By no means do I consider us out of this pandemic. There is plenty ahead with unexpected twists and turns; however, now that we are past the initial phase, it is an excellent time to reflect to prepare for what's next.

Never Forget the Underlying Sentiment.
Contrary to many of the experts, our clients did not discard their forecasts when this pandemic started. But getting through that initial shock . . . sucked. And while things have settled, it’s not over. There will be plenty of unexpected twists and turns. But this time, we all, including our clients, are better prepared. Below are key lessons to take in managing and improving your forecasting results during any time of stress and uncertainty.

Collaborative Communication.
Because of these circumstances, open, bi-lateral communication is vital. Before COVID, we typically held weekly or bi-weekly meetings with our clients. As soon as COVID hit, we started having daily touchpoints where we'd all share what we knew, what we didn't know, and what we all were speculating, as well as what we were doing. These times require honesty and that can be brutal at times. But that enabled us to be creative and come up with solutions to manage these situations. But back to my first point. We need each other.

Patterns were strange. Why?
Communication was crucial because none of us had seen these patterns before. We needed to interpret the ’why’, ’what is causing them’, and ‘what to do’. Since we work with a diverse client base, everyone was experiencing things differently. Our apparel retail clients closed their stores, but not everyone shared the same surge in online business. Our Food & Beverage CPG clients experienced unexpected growth and stockouts, other Consumer Products clients underwent massive channel sales shifts with some categories up, some down, and others not affected at all.

Here are a few simplistic examples, which with hindsight, are easy to explain:

  1. We saw a massive increase in mascara sales and a drop in lipstick sales occurring in different states and times. The cause: mask mandates. People show their eyes, but not their mouths.
  2. Personal grooming products and hair clippers immediately surged. The cause: hair salons and barbershops closed, so people started buying their own for home.

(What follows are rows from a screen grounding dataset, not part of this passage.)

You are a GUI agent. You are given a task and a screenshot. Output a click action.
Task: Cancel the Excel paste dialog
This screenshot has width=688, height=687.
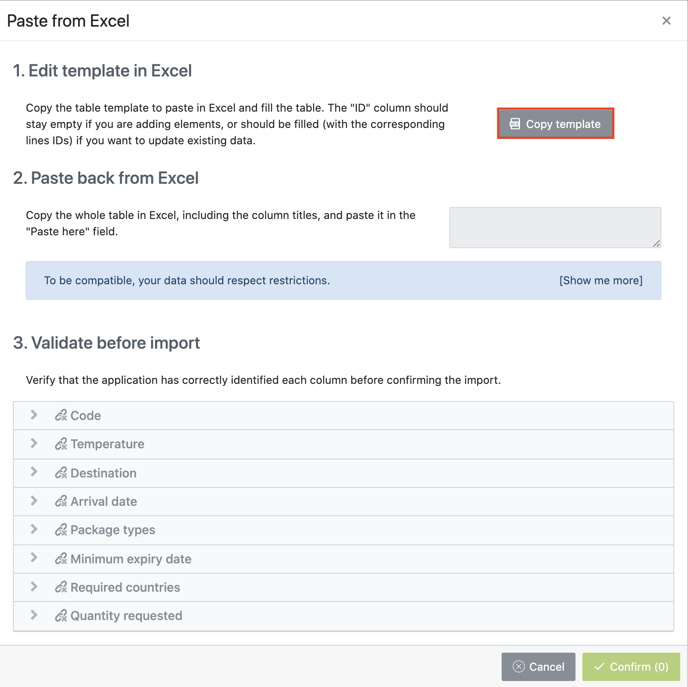(538, 667)

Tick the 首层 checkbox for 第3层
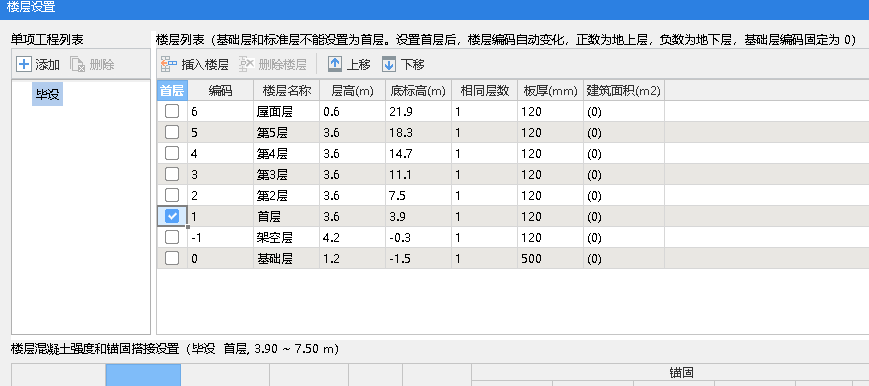click(x=172, y=174)
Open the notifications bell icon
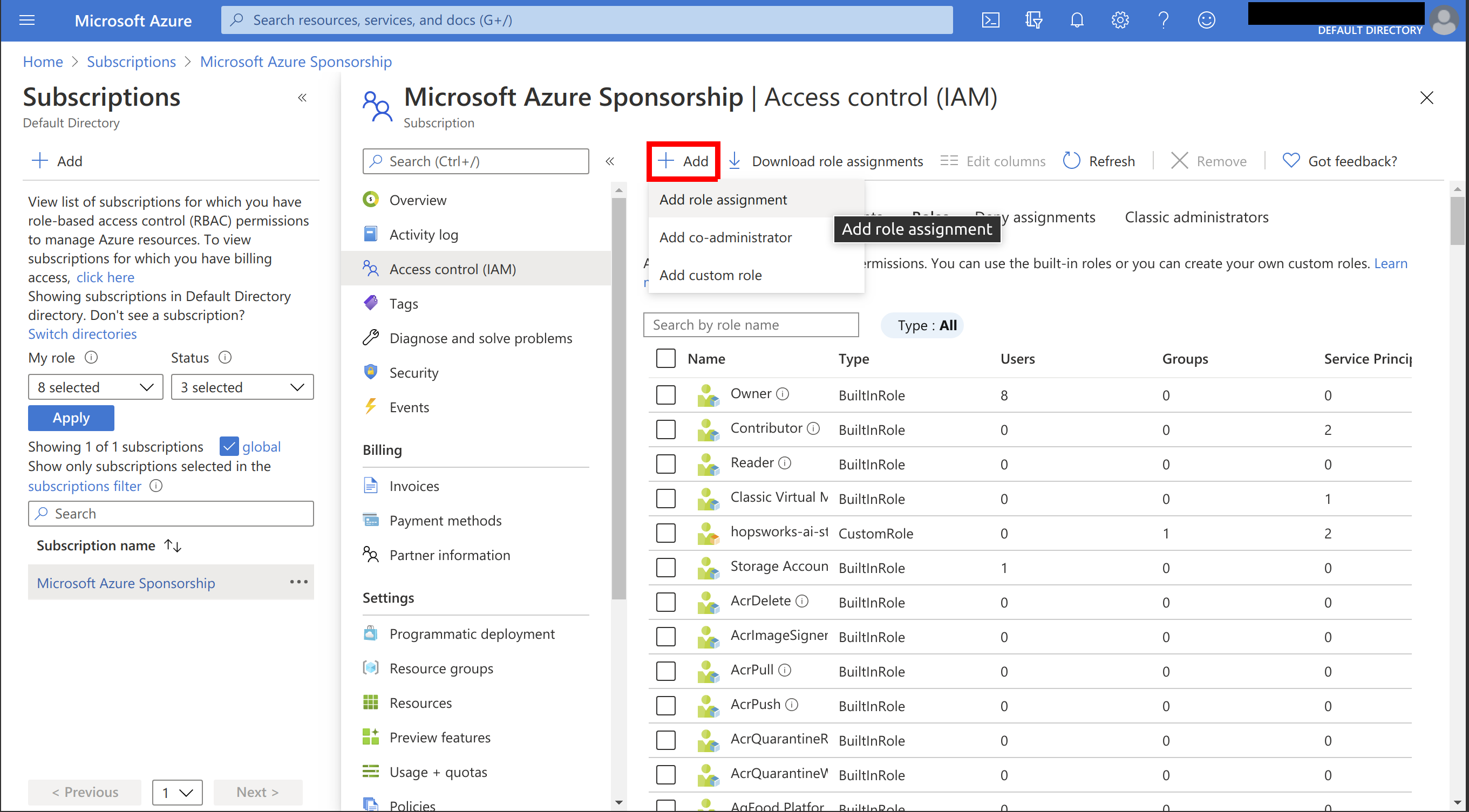Screen dimensions: 1469x812 pos(1077,21)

Forecasts were not Discarded.
As mentioned, contrary to many of the experts, our clients did not discard their forecasts. They didn't blindly follow them, either, because some forecast accuracies went to zero (Prior point: honesty). But not every forecast was inaccurate. Some retained their accuracy while others, to our surprise, were better. But all of them provided insights. The questions were, "What were they telling us? Why were they telling us this? What's the next action to take?" The best answers weren't by machine or man, but the combination of man and machine.

A lot of trials. Even more error.
Science is about experimentation, trial, and error. And during this period, there were many trials and even more errors. We had these fantastic ideas, and then we would try it . . . and fail miserably. Those were humbling experiences. On the other hand, sometimes we’d throw stuff at the wall to see what would stick and, amazingly, some things worked brilliantly. But that is science, and sometimes progress happens that way: happy accidents.

Elegance in Simplicity.
For complicated situations, you think you need complicated solutions. We love trying out new techniques, the latest algorithms, and jumping into all the models. We are an AI company. But there were times where we gained incredible value from doing extensive data analysis and descriptive analytics. Why? It showed us what was going on and identified data issues. We didn't get caught up in making an existing solution solve the problem. We focused on finding a solution to the problem, whatever that solution was.

We Became Better.
While this experience was extremely stressful, I take great satisfaction in how we responded. We proactively worked with our clients on a common goal, increased our communication, troubleshot problems, and employed a lot of experimentation. As a result, we've improved our ability to predict consumer demand. Our reporting and analytics have improved. And finally, we've enhanced our own AI and machine learning techniques to tag these types of events, consider leading market signals, and respond even more quickly to consumer demand changes. While we're never sure of what's next, we and our clients are better prepared.